Since the dawn of consciousness, man has struggled to answer a series of existential questions. "Who am I?"; "Do I have a purpose?"; "Is there a God?"; and most compelling of all "where the hell is TimeSplitters 4?"
Fortunately, Steve Ellis, co-founder of TimeSplitters developer Free Radical Software, has seen fit to answer that last question, though the answer may be a little upsetting. Apparently, there's no TimeSplitters 4 because no one would buy it.
"Nobody really buys any FPSes unless they're called Call Of Duty," he told Edge [http://www.edge-online.com/news/free-radical-founder-pretty-much-every-fps-loses-money]. "I guess Battlefield did okay, but aside from that pretty much every FPS loses money. I mean, [look at] Crysis 2: great game, but there's no way it came anywhere close to recouping its dev costs."

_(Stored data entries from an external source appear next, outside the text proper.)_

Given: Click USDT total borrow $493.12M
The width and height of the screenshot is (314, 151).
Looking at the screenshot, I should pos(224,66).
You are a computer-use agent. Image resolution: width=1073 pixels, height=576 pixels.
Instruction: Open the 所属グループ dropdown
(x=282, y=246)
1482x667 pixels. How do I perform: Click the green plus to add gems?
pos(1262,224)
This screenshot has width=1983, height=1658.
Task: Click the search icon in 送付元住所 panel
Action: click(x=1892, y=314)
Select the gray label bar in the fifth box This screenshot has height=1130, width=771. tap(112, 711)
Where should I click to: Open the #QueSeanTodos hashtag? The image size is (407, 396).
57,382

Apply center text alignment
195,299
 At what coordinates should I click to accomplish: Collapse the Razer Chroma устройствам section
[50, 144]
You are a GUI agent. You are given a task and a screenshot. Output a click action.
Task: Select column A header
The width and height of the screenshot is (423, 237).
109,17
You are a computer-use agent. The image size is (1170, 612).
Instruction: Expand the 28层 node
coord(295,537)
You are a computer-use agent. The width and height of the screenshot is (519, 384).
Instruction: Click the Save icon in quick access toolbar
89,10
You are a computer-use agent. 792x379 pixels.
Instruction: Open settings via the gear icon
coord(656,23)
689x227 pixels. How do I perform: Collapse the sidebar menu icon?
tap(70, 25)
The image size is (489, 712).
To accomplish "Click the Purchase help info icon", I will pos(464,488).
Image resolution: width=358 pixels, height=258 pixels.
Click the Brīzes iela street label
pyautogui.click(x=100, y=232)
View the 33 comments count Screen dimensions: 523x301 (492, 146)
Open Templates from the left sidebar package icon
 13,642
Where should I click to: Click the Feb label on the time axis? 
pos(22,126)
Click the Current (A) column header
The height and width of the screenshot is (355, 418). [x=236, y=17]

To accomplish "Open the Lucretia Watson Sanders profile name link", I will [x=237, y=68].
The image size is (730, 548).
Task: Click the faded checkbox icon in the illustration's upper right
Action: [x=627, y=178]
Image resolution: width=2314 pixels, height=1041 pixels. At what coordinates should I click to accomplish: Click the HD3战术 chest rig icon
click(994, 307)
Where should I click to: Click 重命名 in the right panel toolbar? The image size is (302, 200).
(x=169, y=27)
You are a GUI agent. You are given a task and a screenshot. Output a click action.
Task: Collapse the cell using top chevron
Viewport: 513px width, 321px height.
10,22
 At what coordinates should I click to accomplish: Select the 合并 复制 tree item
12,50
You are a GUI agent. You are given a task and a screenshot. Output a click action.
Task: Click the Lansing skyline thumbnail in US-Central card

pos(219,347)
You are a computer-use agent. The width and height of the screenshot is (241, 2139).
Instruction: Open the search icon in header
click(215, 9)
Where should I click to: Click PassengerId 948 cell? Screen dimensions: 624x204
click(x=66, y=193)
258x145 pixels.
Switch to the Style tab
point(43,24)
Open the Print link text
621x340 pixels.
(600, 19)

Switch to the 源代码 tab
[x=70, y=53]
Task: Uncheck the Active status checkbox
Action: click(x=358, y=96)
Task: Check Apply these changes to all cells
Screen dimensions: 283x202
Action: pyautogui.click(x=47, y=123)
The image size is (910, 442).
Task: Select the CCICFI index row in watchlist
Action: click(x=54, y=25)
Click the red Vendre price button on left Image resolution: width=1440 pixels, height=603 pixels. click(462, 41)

The problem isn't that FPS don't make money - the genre sells incredibly well - but that the costs involved in producing and marketing a AAA FPS are astronomical, and only the biggest, most successful titles are making back their budgets.
"I spent the whole of 2008 going round talking to publishers trying to sign up TimeSplitters 4," he said. "There just isn't the interest there in doing anything that tries to step away from the rules of the genre - no one wants to do something that's quirky and different, because it's too much of a risk. And a large part of that is the cost of doing it.
That's the rationale behind Ellis' decision to leave Free Radical and core gaming behind in order to form Crash Lab, which thus far has announced two games iOS. Considering Ellis is intimately intertwined with the history of first person shooters - he coded N64 classic, GoldenEye's, now legendary multiplayer mode - that's a huge loss for the genre.
"We've been through more than a couple of console generations and seen things grow and grow to a stage where it's not really the business we got into," he continued. "It's not really what we signed up for at the start.
"There's plenty of people coming out of university who are dying to do that, so let them find out what it's like and we'll do something different!"